> _PROBLEM DESCRIPTION_
Swap "Import icon" for "Export icon" in everything from the line containing "Where should I" down to the end of the lines, and give only those lines back, otherwise unchanged and without the pictures.

> _GIVEN RECORDS_
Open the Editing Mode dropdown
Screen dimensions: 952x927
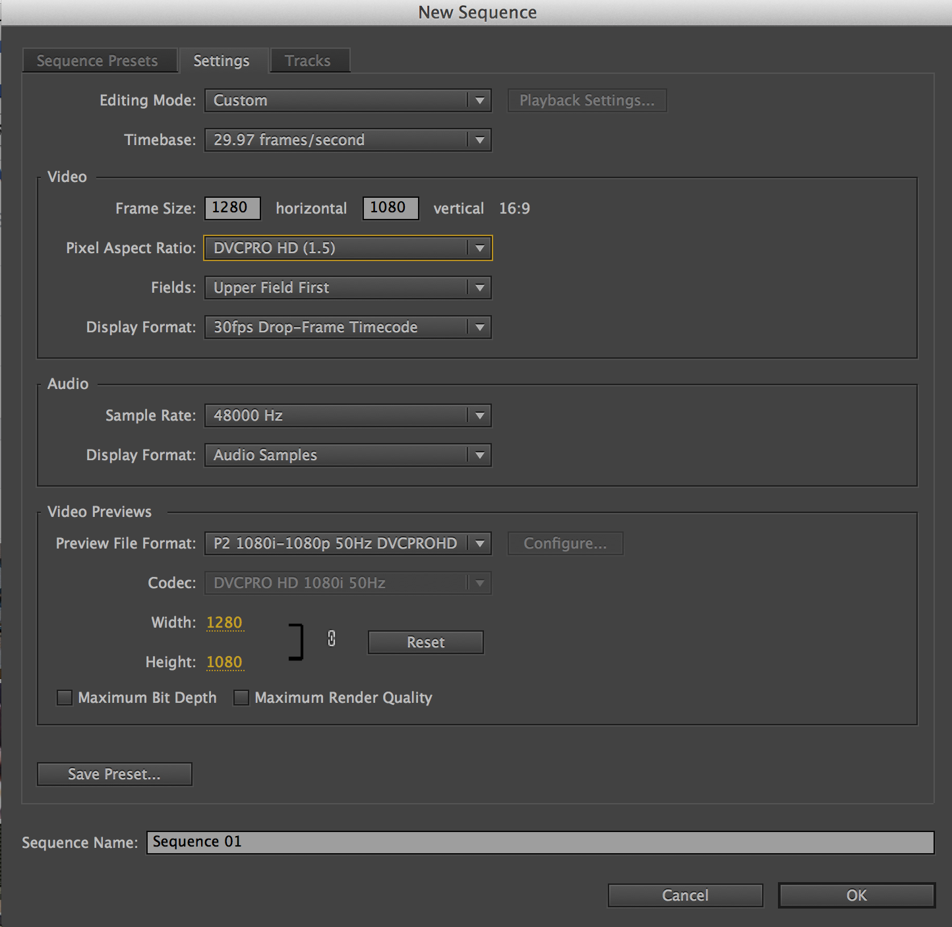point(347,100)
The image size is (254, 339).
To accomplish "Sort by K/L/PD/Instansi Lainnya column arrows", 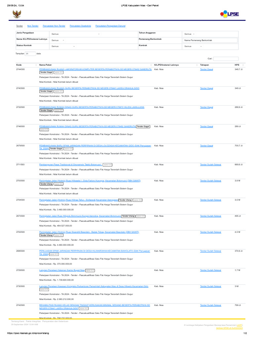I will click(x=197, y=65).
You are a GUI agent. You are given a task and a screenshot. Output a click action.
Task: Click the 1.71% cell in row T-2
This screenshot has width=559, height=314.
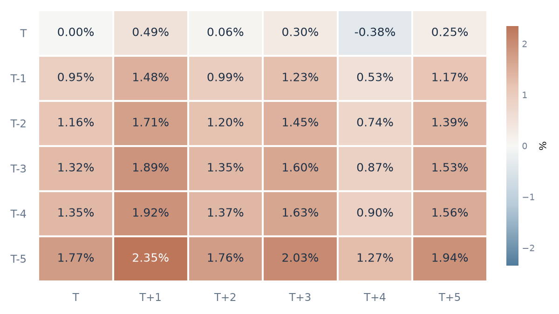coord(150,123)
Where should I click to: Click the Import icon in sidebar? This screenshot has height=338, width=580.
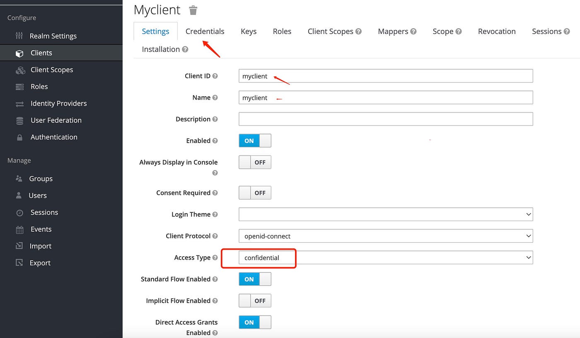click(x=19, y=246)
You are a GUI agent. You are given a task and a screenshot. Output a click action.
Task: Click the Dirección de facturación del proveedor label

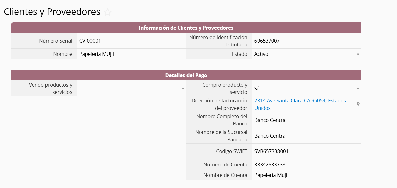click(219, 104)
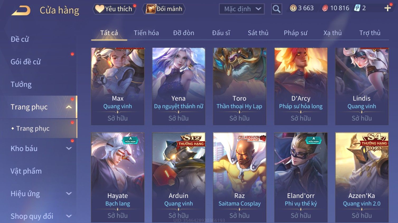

> _SOLUTION TO THIS EXERCISE_
Where should I click to: Click the Export icon in sidebar? This screenshot has height=338, width=580.
click(x=19, y=246)
You are a GUI agent. You are given a task and a screenshot. Output a click action.
Task: Click the Dirección de facturación del proveedor label

click(219, 104)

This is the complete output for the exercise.